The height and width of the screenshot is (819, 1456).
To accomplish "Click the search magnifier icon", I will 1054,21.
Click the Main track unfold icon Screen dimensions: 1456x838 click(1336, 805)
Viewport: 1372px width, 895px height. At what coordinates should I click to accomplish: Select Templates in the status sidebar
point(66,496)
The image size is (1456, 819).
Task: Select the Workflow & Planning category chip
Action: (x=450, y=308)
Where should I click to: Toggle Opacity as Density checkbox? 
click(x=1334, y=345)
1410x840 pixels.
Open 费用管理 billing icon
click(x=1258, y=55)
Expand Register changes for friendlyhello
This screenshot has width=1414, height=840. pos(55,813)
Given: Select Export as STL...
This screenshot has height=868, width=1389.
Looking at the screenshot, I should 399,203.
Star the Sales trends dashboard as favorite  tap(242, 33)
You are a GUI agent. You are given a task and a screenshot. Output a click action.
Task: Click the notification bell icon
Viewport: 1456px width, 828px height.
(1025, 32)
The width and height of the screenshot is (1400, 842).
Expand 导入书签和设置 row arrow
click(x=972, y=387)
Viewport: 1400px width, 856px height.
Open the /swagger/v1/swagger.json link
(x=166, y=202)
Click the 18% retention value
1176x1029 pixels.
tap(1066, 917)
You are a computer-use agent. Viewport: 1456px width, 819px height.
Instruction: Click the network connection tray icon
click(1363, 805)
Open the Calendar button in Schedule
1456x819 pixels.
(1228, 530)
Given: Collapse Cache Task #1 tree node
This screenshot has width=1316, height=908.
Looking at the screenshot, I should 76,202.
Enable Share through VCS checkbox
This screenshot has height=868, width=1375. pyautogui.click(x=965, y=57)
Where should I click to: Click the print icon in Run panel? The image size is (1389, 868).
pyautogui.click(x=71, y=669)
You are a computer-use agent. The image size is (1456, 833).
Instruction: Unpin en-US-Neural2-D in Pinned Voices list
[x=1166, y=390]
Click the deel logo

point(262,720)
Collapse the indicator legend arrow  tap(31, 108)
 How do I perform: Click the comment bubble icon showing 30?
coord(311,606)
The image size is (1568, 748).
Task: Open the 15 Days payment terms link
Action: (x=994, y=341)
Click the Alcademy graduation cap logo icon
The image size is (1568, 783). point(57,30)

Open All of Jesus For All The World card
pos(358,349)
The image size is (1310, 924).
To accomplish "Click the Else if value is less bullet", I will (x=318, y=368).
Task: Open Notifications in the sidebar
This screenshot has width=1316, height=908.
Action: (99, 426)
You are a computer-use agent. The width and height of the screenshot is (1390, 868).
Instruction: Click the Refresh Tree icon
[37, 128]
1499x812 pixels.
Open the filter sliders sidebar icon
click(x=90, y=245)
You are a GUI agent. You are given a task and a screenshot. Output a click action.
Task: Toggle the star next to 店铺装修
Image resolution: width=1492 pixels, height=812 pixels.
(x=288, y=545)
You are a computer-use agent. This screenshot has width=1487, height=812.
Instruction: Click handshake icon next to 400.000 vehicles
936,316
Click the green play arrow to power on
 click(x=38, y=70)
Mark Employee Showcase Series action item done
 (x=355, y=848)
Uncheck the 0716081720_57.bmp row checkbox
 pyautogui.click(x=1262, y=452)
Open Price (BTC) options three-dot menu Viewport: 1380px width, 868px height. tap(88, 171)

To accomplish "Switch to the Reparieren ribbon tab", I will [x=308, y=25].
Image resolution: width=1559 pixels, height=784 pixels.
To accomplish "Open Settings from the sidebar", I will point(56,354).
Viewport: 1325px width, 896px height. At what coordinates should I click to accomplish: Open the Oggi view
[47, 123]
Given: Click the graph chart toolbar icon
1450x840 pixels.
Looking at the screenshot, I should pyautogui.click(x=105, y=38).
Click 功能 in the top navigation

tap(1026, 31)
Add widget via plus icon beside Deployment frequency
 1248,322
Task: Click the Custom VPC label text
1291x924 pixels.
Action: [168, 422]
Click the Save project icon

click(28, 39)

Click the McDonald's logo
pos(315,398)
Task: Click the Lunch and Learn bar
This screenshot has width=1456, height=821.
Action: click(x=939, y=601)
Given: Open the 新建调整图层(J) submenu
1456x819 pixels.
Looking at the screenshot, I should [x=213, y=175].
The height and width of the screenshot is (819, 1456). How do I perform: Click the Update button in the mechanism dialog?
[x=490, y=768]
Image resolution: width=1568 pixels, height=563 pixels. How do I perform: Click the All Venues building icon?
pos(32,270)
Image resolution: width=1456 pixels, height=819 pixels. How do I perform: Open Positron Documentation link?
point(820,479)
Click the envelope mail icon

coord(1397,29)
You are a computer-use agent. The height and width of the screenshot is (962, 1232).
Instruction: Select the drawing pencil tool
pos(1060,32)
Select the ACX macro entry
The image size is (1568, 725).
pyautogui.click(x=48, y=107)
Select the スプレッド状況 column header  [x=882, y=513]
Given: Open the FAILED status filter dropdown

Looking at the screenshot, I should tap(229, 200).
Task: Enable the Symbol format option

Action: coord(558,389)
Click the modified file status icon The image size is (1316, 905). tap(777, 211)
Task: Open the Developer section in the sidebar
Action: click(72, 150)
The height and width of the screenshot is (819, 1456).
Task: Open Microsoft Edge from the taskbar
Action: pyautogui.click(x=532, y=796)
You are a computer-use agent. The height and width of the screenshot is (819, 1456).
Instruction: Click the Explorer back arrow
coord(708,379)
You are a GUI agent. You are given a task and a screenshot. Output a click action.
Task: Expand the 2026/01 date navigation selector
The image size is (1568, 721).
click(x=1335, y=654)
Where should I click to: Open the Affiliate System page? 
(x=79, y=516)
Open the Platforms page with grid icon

Exercise directions: Repeat the records above exactly.

Answer below:
The height and width of the screenshot is (819, 1456).
To accomplish "Click the search magnifier icon", I will 1054,21.
Click the Main track unfold icon Screen dimensions: 1456x838 click(1336, 805)
Viewport: 1372px width, 895px height. At what coordinates should I click to accomplish: Select Templates in the status sidebar
point(66,496)
The image size is (1456, 819).
Task: Select the Workflow & Planning category chip
Action: (x=450, y=308)
Where should I click to: Toggle Opacity as Density checkbox? 
click(x=1334, y=345)
1410x840 pixels.
Open 费用管理 billing icon
click(x=1258, y=55)
Expand Register changes for friendlyhello
This screenshot has width=1414, height=840. pos(55,813)
Given: Select Export as STL...
This screenshot has height=868, width=1389.
Looking at the screenshot, I should 399,203.
Star the Sales trends dashboard as favorite  tap(242, 33)
You are a GUI agent. You are given a task and a screenshot. Output a click action.
Task: Click the notification bell icon
Viewport: 1456px width, 828px height.
(1025, 32)
The width and height of the screenshot is (1400, 842).
Expand 导入书签和设置 row arrow
click(x=972, y=387)
Viewport: 1400px width, 856px height.
Open the /swagger/v1/swagger.json link
(x=166, y=202)
Click the 18% retention value
1176x1029 pixels.
tap(1066, 917)
You are a computer-use agent. Viewport: 1456px width, 819px height.
Instruction: Click the network connection tray icon
click(1363, 805)
Open the Calendar button in Schedule
1456x819 pixels.
(1228, 530)
Given: Collapse Cache Task #1 tree node
This screenshot has width=1316, height=908.
Looking at the screenshot, I should 76,202.
Enable Share through VCS checkbox
This screenshot has height=868, width=1375. pyautogui.click(x=965, y=57)
Where should I click to: Click the print icon in Run panel? The image size is (1389, 868).
pyautogui.click(x=71, y=669)
You are a computer-use agent. The image size is (1456, 833).
Instruction: Unpin en-US-Neural2-D in Pinned Voices list
[x=1166, y=390]
Click the deel logo

point(262,720)
Collapse the indicator legend arrow  tap(31, 108)
 How do I perform: Click the comment bubble icon showing 30?
coord(311,606)
The image size is (1568, 748).
Task: Open the 15 Days payment terms link
Action: (x=994, y=341)
Click the Alcademy graduation cap logo icon
The image size is (1568, 783). point(57,30)

Open All of Jesus For All The World card
pos(358,349)
The image size is (1310, 924).
To accomplish "Click the Else if value is less bullet", I will (x=318, y=368).
Task: Open Notifications in the sidebar
This screenshot has width=1316, height=908.
Action: (99, 426)
You are a computer-use agent. The width and height of the screenshot is (1390, 868).
Instruction: Click the Refresh Tree icon
[37, 128]
1499x812 pixels.
Open the filter sliders sidebar icon
click(x=90, y=245)
You are a GUI agent. You are given a task and a screenshot. Output a click action.
Task: Toggle the star next to 店铺装修
Image resolution: width=1492 pixels, height=812 pixels.
(x=288, y=545)
You are a computer-use agent. This screenshot has width=1487, height=812.
Instruction: Click handshake icon next to 400.000 vehicles
936,316
Click the green play arrow to power on
 click(x=38, y=70)
Mark Employee Showcase Series action item done
 (x=355, y=848)
Uncheck the 0716081720_57.bmp row checkbox
 pyautogui.click(x=1262, y=452)
Open Price (BTC) options three-dot menu Viewport: 1380px width, 868px height. tap(88, 171)

To accomplish "Switch to the Reparieren ribbon tab", I will [x=308, y=25].
Image resolution: width=1559 pixels, height=784 pixels.
To accomplish "Open Settings from the sidebar", I will point(56,354).
Viewport: 1325px width, 896px height. At what coordinates should I click to accomplish: Open the Oggi view
[47, 123]
Given: Click the graph chart toolbar icon
1450x840 pixels.
Looking at the screenshot, I should pyautogui.click(x=105, y=38).
Click 功能 in the top navigation

tap(1026, 31)
Add widget via plus icon beside Deployment frequency
 1248,322
Task: Click the Custom VPC label text
1291x924 pixels.
Action: [168, 422]
Click the Save project icon

click(28, 39)

Click the McDonald's logo
pos(315,398)
Task: Click the Lunch and Learn bar
This screenshot has width=1456, height=821.
Action: click(x=939, y=601)
Given: Open the 新建调整图层(J) submenu
1456x819 pixels.
Looking at the screenshot, I should [x=213, y=175].
The height and width of the screenshot is (819, 1456). How do I perform: Click the Update button in the mechanism dialog?
[x=490, y=768]
Image resolution: width=1568 pixels, height=563 pixels. How do I perform: Click the All Venues building icon?
pos(32,270)
Image resolution: width=1456 pixels, height=819 pixels. How do I perform: Open Positron Documentation link?
point(820,479)
Click the envelope mail icon

coord(1397,29)
You are a computer-use agent. The height and width of the screenshot is (962, 1232).
Instruction: Select the drawing pencil tool
pos(1060,32)
Select the ACX macro entry
The image size is (1568, 725).
pyautogui.click(x=48, y=107)
Select the スプレッド状況 column header  [x=882, y=513]
Given: Open the FAILED status filter dropdown

Looking at the screenshot, I should tap(229, 200).
Task: Enable the Symbol format option

Action: coord(558,389)
Click the modified file status icon The image size is (1316, 905). tap(777, 211)
Task: Open the Developer section in the sidebar
Action: click(72, 150)
The height and width of the screenshot is (819, 1456).
Task: Open Microsoft Edge from the taskbar
Action: pyautogui.click(x=532, y=796)
You are a computer-use agent. The height and width of the screenshot is (819, 1456).
Instruction: Click the Explorer back arrow
coord(708,379)
You are a GUI agent. You are given a task and a screenshot. Output a click action.
Task: Expand the 2026/01 date navigation selector
The image size is (1568, 721).
click(x=1335, y=654)
Where should I click to: Open the Affiliate System page? 
(x=79, y=516)
Open the Platforms page with grid icon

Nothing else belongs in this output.